• RECORDS FOR THIS TASK:
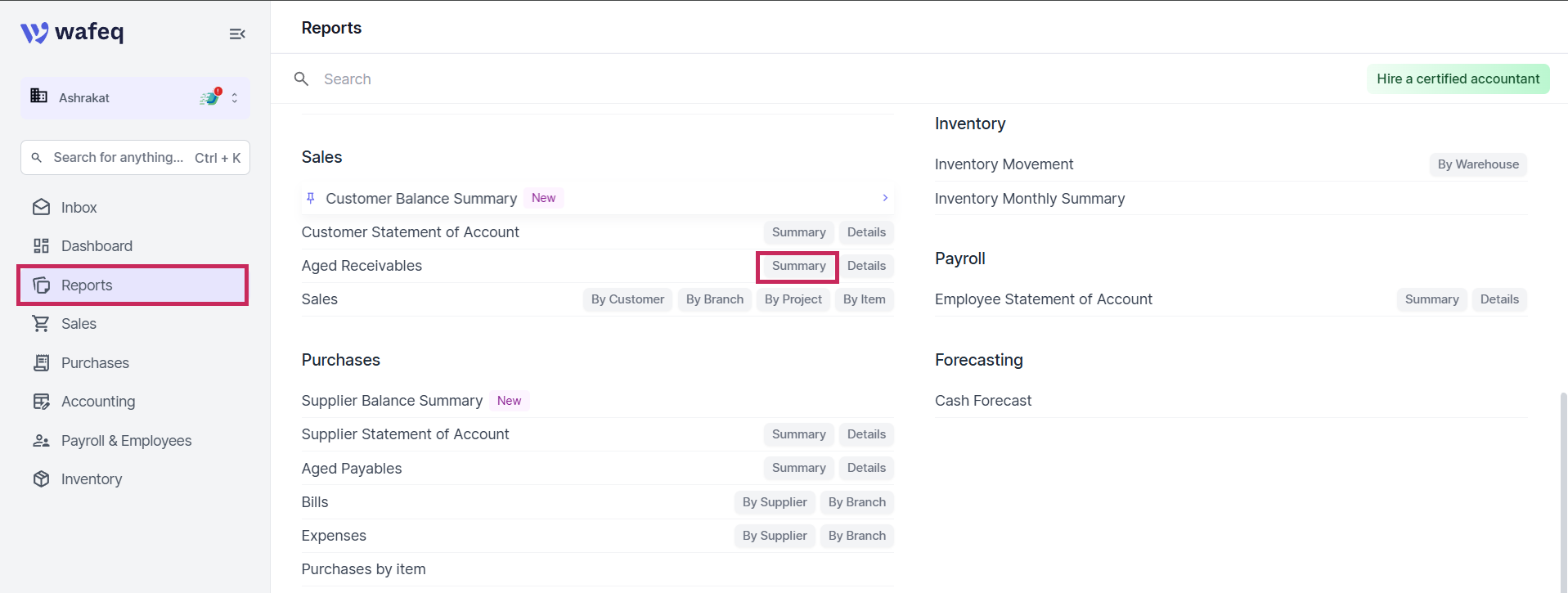The width and height of the screenshot is (1568, 593).
Task: Open Sales By Customer report
Action: point(627,299)
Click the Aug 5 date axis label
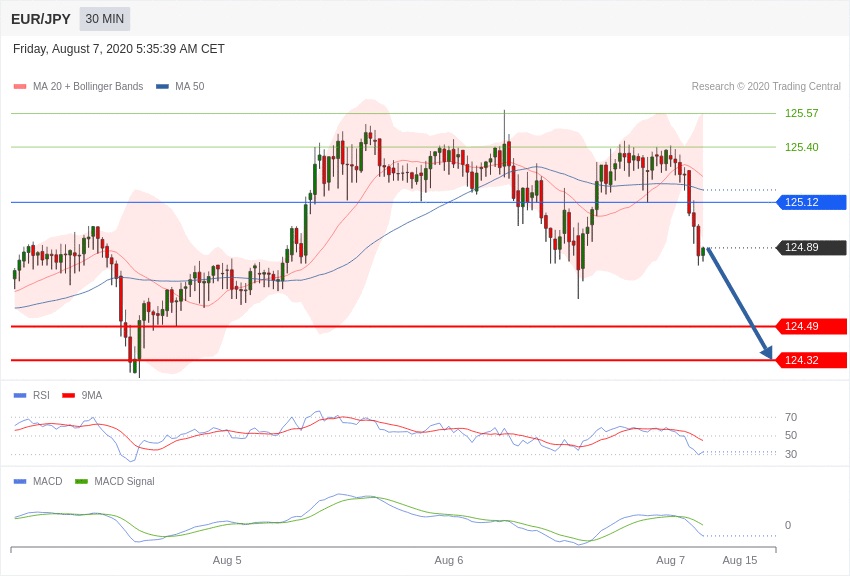This screenshot has width=850, height=576. tap(227, 560)
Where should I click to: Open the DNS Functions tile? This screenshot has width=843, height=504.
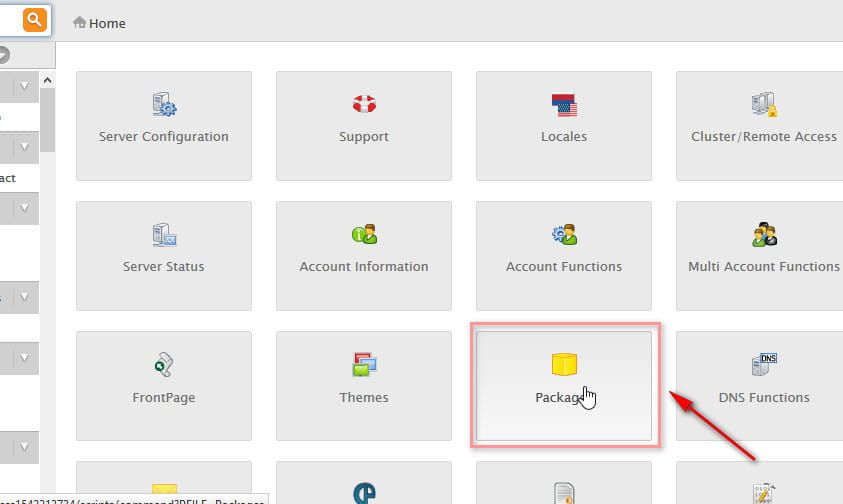click(763, 385)
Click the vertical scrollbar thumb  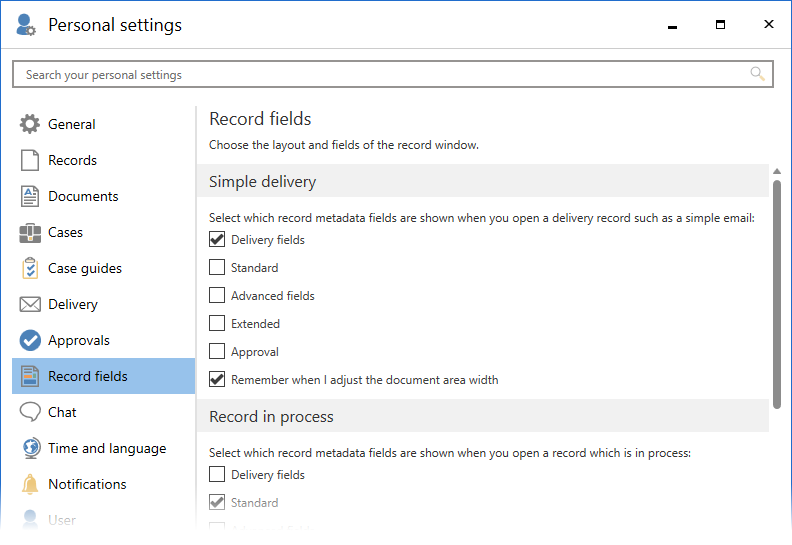pyautogui.click(x=777, y=293)
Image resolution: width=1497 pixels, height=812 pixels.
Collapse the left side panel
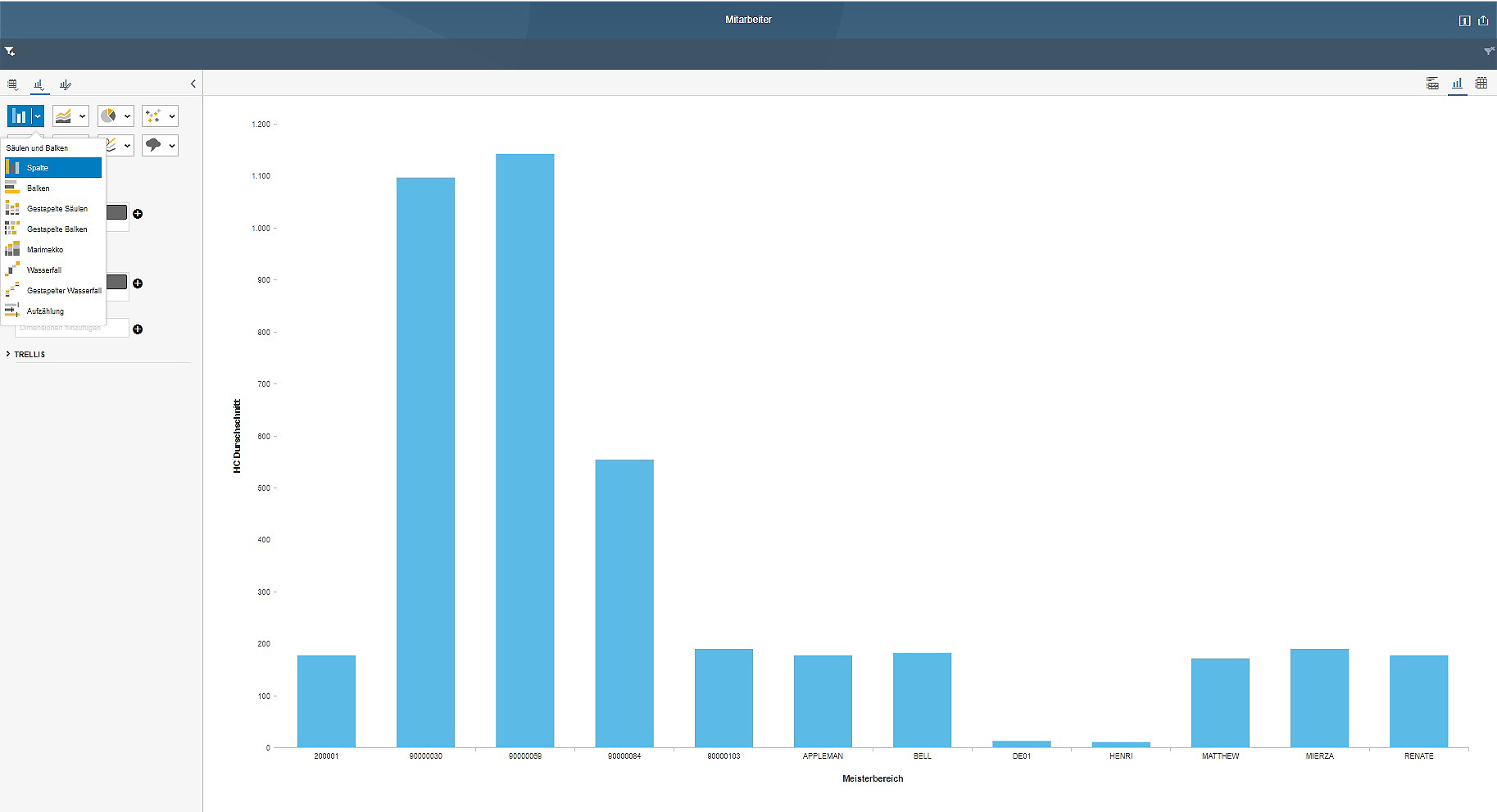(193, 84)
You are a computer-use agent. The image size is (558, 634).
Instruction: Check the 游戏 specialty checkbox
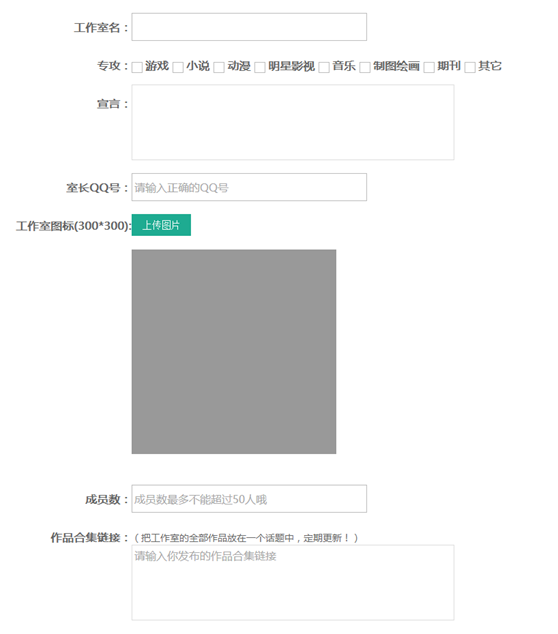point(137,67)
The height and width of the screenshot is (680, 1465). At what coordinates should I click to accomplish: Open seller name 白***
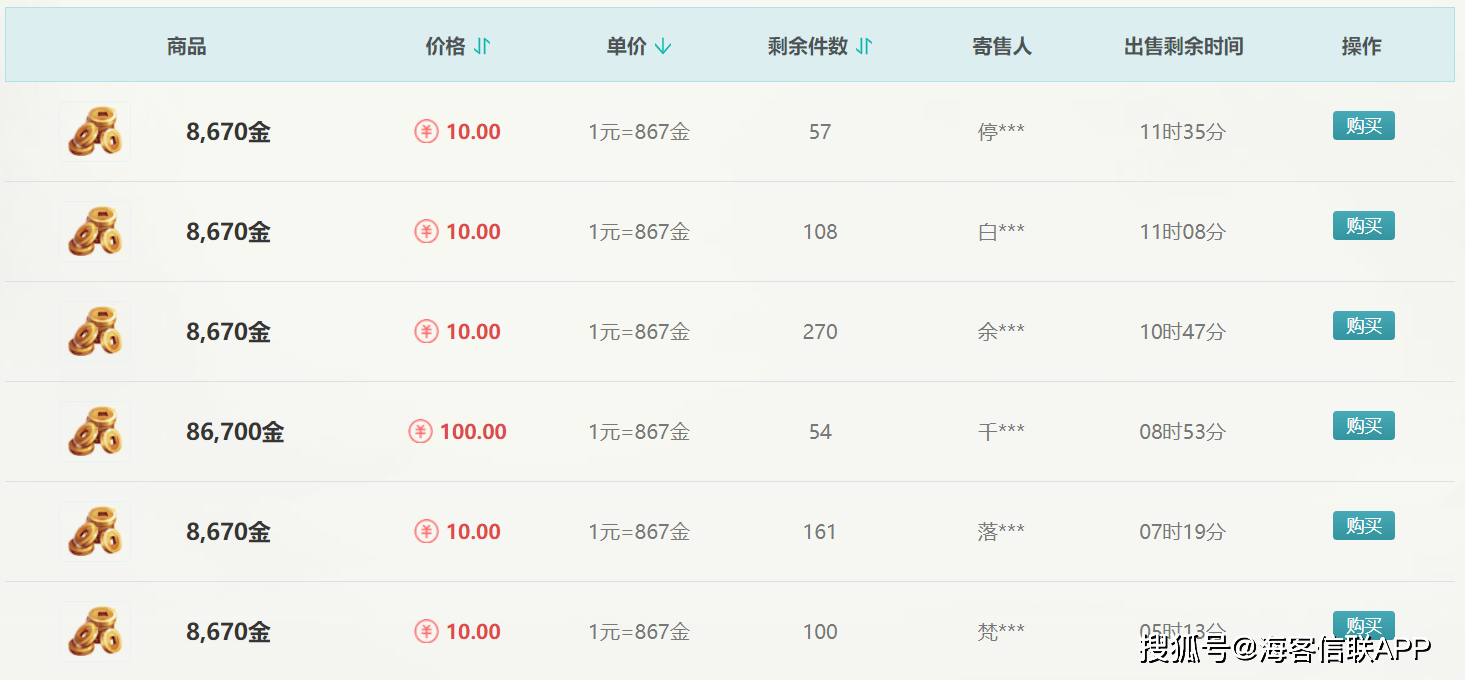tap(1001, 232)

• EXERCISE REQUIREMENTS: Print the lines from the one holding "The height and" through the last line of the records, word for word, and omit the pictures.

• RESPONSE:
The height and width of the screenshot is (680, 1465). At what coordinates should I click to accomplish: Open seller name 白***
tap(1001, 232)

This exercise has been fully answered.